What you have to do ▸
Word for word, repeat each of the records below.

Stored data entries ▸
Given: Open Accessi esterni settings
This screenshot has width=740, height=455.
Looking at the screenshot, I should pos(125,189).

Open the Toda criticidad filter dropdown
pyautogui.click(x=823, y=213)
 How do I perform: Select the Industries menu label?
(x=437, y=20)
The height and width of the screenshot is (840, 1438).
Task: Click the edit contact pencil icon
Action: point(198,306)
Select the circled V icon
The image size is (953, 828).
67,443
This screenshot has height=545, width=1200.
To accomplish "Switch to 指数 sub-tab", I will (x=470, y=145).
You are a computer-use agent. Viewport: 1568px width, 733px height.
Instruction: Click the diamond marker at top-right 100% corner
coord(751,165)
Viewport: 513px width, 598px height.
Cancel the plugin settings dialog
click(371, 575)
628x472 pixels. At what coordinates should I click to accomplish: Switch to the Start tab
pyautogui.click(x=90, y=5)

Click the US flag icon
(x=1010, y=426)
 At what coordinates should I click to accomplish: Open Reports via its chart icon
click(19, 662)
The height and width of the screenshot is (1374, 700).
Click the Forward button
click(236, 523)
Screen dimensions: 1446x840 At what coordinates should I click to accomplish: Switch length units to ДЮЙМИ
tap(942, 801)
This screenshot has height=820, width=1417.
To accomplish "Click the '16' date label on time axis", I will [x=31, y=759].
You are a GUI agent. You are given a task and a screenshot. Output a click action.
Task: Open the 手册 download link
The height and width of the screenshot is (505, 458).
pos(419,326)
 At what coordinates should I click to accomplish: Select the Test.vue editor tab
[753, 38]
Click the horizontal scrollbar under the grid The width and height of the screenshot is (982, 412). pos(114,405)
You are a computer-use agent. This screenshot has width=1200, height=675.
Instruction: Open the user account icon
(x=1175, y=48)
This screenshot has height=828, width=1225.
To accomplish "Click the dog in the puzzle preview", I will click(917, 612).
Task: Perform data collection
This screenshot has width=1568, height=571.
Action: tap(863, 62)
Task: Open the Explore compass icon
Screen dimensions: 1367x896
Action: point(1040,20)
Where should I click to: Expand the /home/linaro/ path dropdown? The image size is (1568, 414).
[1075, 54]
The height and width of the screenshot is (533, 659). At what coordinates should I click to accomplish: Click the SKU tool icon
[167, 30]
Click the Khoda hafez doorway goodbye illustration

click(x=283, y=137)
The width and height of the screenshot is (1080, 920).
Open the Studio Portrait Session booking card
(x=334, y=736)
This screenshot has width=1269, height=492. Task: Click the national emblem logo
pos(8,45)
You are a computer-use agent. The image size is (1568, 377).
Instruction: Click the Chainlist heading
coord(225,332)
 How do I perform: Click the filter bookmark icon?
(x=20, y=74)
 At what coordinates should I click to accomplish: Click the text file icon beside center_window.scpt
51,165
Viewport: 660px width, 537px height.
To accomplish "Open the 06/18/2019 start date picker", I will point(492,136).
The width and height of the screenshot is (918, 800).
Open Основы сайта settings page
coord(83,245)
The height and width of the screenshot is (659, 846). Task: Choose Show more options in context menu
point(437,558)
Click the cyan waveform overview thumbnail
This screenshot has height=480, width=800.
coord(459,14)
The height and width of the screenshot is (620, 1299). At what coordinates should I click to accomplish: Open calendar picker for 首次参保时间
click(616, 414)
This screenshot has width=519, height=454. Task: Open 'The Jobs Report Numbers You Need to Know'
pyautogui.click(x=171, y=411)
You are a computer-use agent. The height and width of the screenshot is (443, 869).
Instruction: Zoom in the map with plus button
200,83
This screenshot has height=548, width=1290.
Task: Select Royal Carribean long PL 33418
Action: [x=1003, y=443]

Exercise response ▸
Given: Open Accessi esterni settings
This screenshot has width=740, height=455.
Looking at the screenshot, I should pos(125,189).

Open the Toda criticidad filter dropdown
pyautogui.click(x=823, y=213)
 How do I perform: Select the Industries menu label?
(x=437, y=20)
The height and width of the screenshot is (840, 1438).
Task: Click the edit contact pencil icon
Action: point(198,306)
Select the circled V icon
The image size is (953, 828).
67,443
This screenshot has height=545, width=1200.
To accomplish "Switch to 指数 sub-tab", I will (x=470, y=145).
You are a computer-use agent. Viewport: 1568px width, 733px height.
Instruction: Click the diamond marker at top-right 100% corner
coord(751,165)
Viewport: 513px width, 598px height.
Cancel the plugin settings dialog
click(371, 575)
628x472 pixels. At what coordinates should I click to accomplish: Switch to the Start tab
pyautogui.click(x=90, y=5)

Click the US flag icon
(x=1010, y=426)
 At what coordinates should I click to accomplish: Open Reports via its chart icon
click(19, 662)
The height and width of the screenshot is (1374, 700).
Click the Forward button
click(236, 523)
Screen dimensions: 1446x840 At what coordinates should I click to accomplish: Switch length units to ДЮЙМИ
tap(942, 801)
This screenshot has height=820, width=1417.
To accomplish "Click the '16' date label on time axis", I will [x=31, y=759].
You are a GUI agent. You are given a task and a screenshot. Output a click action.
Task: Open the 手册 download link
The height and width of the screenshot is (505, 458).
pos(419,326)
 At what coordinates should I click to accomplish: Select the Test.vue editor tab
[753, 38]
Click the horizontal scrollbar under the grid The width and height of the screenshot is (982, 412). pos(114,405)
You are a computer-use agent. This screenshot has width=1200, height=675.
Instruction: Open the user account icon
(x=1175, y=48)
This screenshot has height=828, width=1225.
To accomplish "Click the dog in the puzzle preview", I will click(917, 612).
Task: Perform data collection
This screenshot has width=1568, height=571.
Action: tap(863, 62)
Task: Open the Explore compass icon
Screen dimensions: 1367x896
Action: point(1040,20)
Where should I click to: Expand the /home/linaro/ path dropdown? The image size is (1568, 414).
[1075, 54]
The height and width of the screenshot is (533, 659). At what coordinates should I click to accomplish: Click the SKU tool icon
[167, 30]
Click the Khoda hafez doorway goodbye illustration

click(x=283, y=137)
The width and height of the screenshot is (1080, 920).
Open the Studio Portrait Session booking card
(x=334, y=736)
This screenshot has width=1269, height=492. Task: Click the national emblem logo
pos(8,45)
You are a computer-use agent. The image size is (1568, 377).
Instruction: Click the Chainlist heading
coord(225,332)
 How do I perform: Click the filter bookmark icon?
(x=20, y=74)
 At what coordinates should I click to accomplish: Click the text file icon beside center_window.scpt
51,165
Viewport: 660px width, 537px height.
To accomplish "Open the 06/18/2019 start date picker", I will point(492,136).
The width and height of the screenshot is (918, 800).
Open Основы сайта settings page
coord(83,245)
The height and width of the screenshot is (659, 846). Task: Choose Show more options in context menu
point(437,558)
Click the cyan waveform overview thumbnail
This screenshot has height=480, width=800.
coord(459,14)
The height and width of the screenshot is (620, 1299). At what coordinates should I click to accomplish: Open calendar picker for 首次参保时间
click(616, 414)
This screenshot has width=519, height=454. Task: Open 'The Jobs Report Numbers You Need to Know'
pyautogui.click(x=171, y=411)
You are a computer-use agent. The height and width of the screenshot is (443, 869).
Instruction: Zoom in the map with plus button
200,83
This screenshot has height=548, width=1290.
Task: Select Royal Carribean long PL 33418
Action: [x=1003, y=443]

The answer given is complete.